Jeff Dunne – Note Sales in Lieu of Foreclosure
- Feb 12, 2010
As banks and special servicers continue to take charge of distressed assets ($200 billion at the end of 2009 reported by Real Capital Analytics), they have three primary options to recapture at least some of the value: Foreclose on the asset, complete a short sale or sell the non-performing note. The first two options can be both very time consuming and expensive or require the non performing borrower’s cooperation, neither which may be appealing or possible. As a result, we expect Note Sales will be an emerging trend in 2010 and into 2011.

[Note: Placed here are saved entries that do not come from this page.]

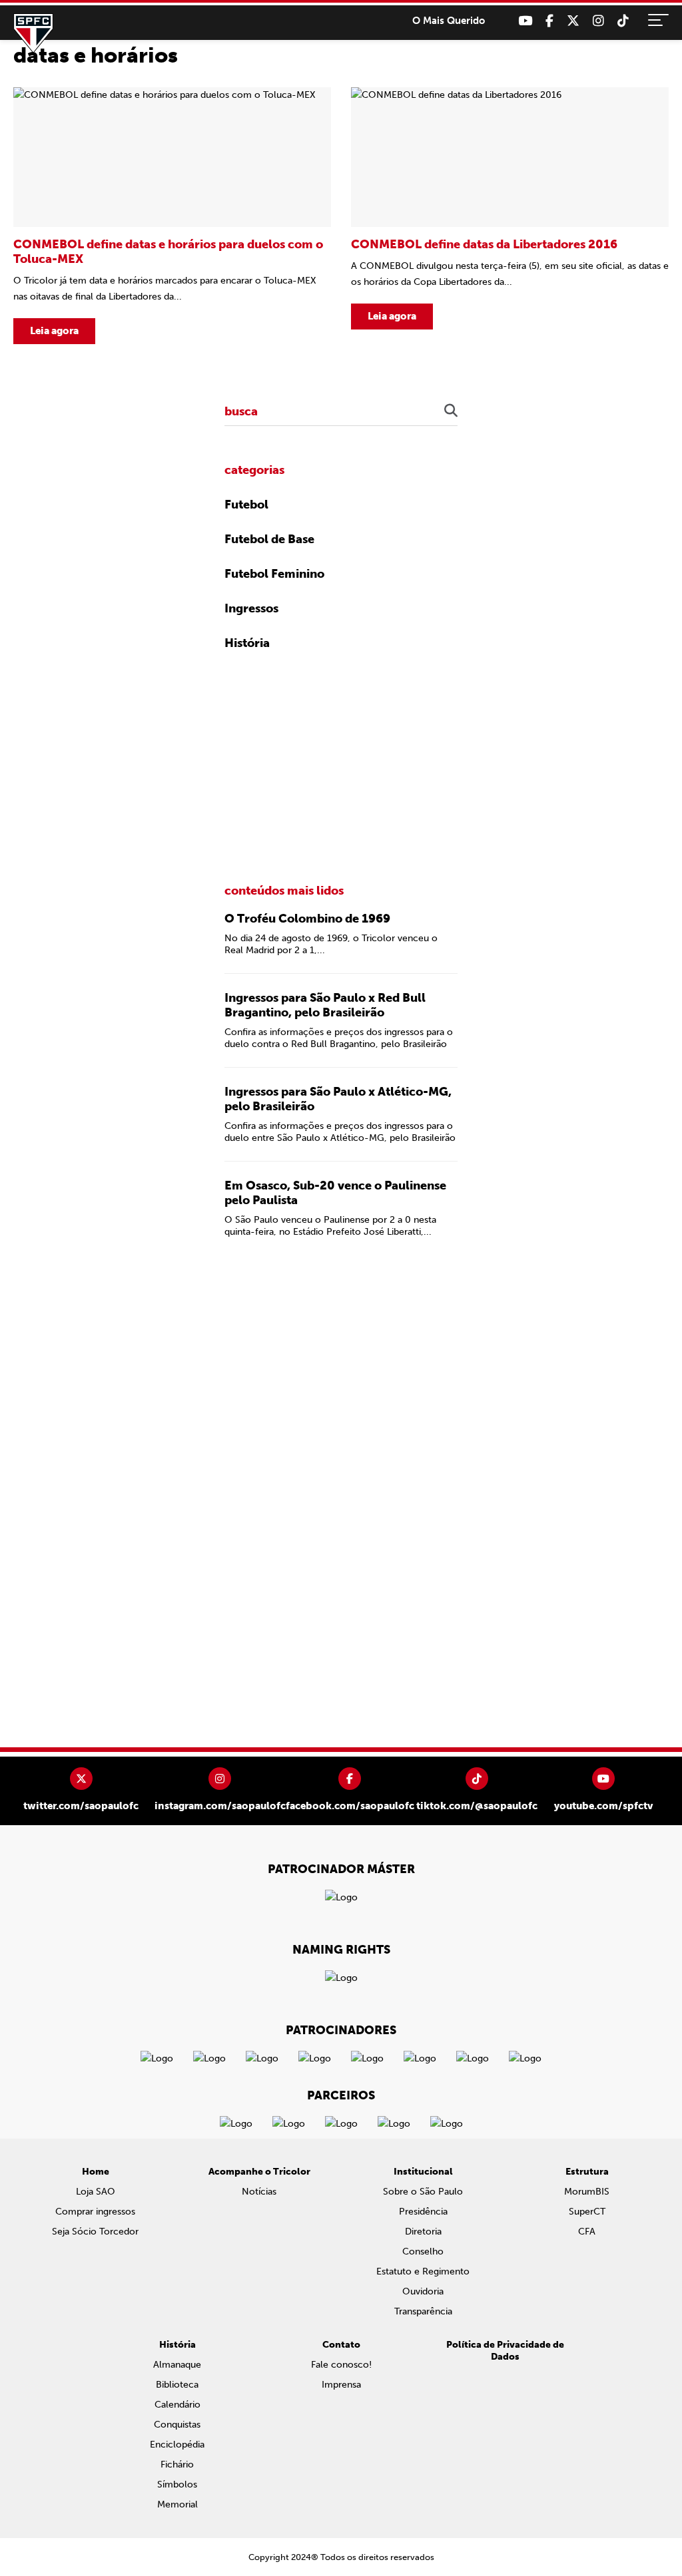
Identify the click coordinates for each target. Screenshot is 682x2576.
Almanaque (177, 2364)
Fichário (177, 2464)
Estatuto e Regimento (423, 2271)
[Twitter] (573, 21)
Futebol (246, 504)
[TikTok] (623, 21)
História (247, 643)
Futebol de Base (269, 539)
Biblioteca (177, 2384)
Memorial (177, 2504)
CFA (586, 2231)
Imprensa (341, 2384)
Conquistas (177, 2424)
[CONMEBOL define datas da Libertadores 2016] (510, 215)
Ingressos (251, 608)
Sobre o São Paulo (423, 2191)
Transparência (423, 2311)
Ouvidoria (423, 2291)
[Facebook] (549, 21)
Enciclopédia (177, 2444)
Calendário (177, 2404)
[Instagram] (598, 21)
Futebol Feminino (274, 573)
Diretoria (423, 2231)
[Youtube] (525, 21)
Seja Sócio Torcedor (95, 2231)
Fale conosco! (341, 2364)
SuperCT (587, 2211)
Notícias (259, 2191)
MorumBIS (586, 2191)
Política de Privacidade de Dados (505, 2350)
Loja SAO (95, 2191)
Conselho (423, 2251)
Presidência (423, 2211)
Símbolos (177, 2484)
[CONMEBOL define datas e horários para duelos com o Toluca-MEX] (172, 215)
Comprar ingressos (95, 2211)
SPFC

For states like Connecticut, New York and New Jersey, where “foreclosure proceedings” are driven by the court process, the process can take 12-24 months. A Note Sale, meanwhile, can be accomplished within 60 days, alleviating the special servicer of a non-performing asset and placing it in the entrepreneurial hands of note holders which are not restricted by regulations that govern special servicers. With approximately $618 billion (based on CBRE-EA’s analysis of Mortgage Bankers Association’s annual survey) of commercial and multifamily loans coming due between 2nd half of 2009 and 2011, there likely will be ample opportunity for investors to purchase these notes.
By way of example, our recent marketing of a note sale secured approximately 40 offers, proving there is ample capital looking for loans. This is especially true when the Broker can show the lull in the real estate market is only temporary and not due to long term structural weaknesses.